*** Opening of RECORDED DATA ***

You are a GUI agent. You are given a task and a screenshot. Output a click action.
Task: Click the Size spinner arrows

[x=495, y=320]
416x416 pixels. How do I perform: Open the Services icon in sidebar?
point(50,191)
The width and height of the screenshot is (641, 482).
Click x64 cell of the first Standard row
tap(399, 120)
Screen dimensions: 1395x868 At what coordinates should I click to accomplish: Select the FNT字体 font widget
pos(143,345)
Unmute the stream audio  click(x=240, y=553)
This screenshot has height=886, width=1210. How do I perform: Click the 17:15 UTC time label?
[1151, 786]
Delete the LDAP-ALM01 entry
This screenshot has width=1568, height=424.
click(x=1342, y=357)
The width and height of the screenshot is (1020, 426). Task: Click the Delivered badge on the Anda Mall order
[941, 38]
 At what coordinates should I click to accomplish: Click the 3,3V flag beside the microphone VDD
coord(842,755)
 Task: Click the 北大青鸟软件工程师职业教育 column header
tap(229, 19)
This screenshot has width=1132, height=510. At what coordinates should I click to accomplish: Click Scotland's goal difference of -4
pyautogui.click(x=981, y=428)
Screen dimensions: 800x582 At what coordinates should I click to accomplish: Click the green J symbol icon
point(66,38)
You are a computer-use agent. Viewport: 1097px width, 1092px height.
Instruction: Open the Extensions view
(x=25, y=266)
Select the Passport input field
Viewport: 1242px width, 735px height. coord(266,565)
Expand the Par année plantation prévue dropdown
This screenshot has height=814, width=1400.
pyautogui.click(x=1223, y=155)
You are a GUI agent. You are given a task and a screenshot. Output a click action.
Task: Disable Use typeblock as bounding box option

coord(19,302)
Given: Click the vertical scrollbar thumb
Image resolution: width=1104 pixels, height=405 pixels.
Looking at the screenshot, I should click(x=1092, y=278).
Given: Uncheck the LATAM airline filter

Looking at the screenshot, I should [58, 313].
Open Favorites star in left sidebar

*** Close of RECORDED DATA ***

◆ EXERCISE ◆
All of the entries should be transcribed exactly as they appear.

◆ ANSWER BOX ◆
You are a GUI agent. You are given a task and a screenshot. Output a click action.
Task: Click the Size spinner arrows

[x=495, y=320]
416x416 pixels. How do I perform: Open the Services icon in sidebar?
point(50,191)
The width and height of the screenshot is (641, 482).
Click x64 cell of the first Standard row
tap(399, 120)
Screen dimensions: 1395x868 At what coordinates should I click to accomplish: Select the FNT字体 font widget
pos(143,345)
Unmute the stream audio  click(x=240, y=553)
This screenshot has height=886, width=1210. How do I perform: Click the 17:15 UTC time label?
[1151, 786]
Delete the LDAP-ALM01 entry
This screenshot has width=1568, height=424.
click(x=1342, y=357)
The width and height of the screenshot is (1020, 426). Task: Click the Delivered badge on the Anda Mall order
[941, 38]
 At what coordinates should I click to accomplish: Click the 3,3V flag beside the microphone VDD
coord(842,755)
 Task: Click the 北大青鸟软件工程师职业教育 column header
tap(229, 19)
This screenshot has width=1132, height=510. At what coordinates should I click to accomplish: Click Scotland's goal difference of -4
pyautogui.click(x=981, y=428)
Screen dimensions: 800x582 At what coordinates should I click to accomplish: Click the green J symbol icon
point(66,38)
You are a computer-use agent. Viewport: 1097px width, 1092px height.
Instruction: Open the Extensions view
(x=25, y=266)
Select the Passport input field
Viewport: 1242px width, 735px height. coord(266,565)
Expand the Par année plantation prévue dropdown
This screenshot has height=814, width=1400.
pyautogui.click(x=1223, y=155)
You are a GUI agent. You are given a task and a screenshot. Output a click action.
Task: Disable Use typeblock as bounding box option

coord(19,302)
Given: Click the vertical scrollbar thumb
Image resolution: width=1104 pixels, height=405 pixels.
Looking at the screenshot, I should click(x=1092, y=278).
Given: Uncheck the LATAM airline filter

Looking at the screenshot, I should [58, 313].
Open Favorites star in left sidebar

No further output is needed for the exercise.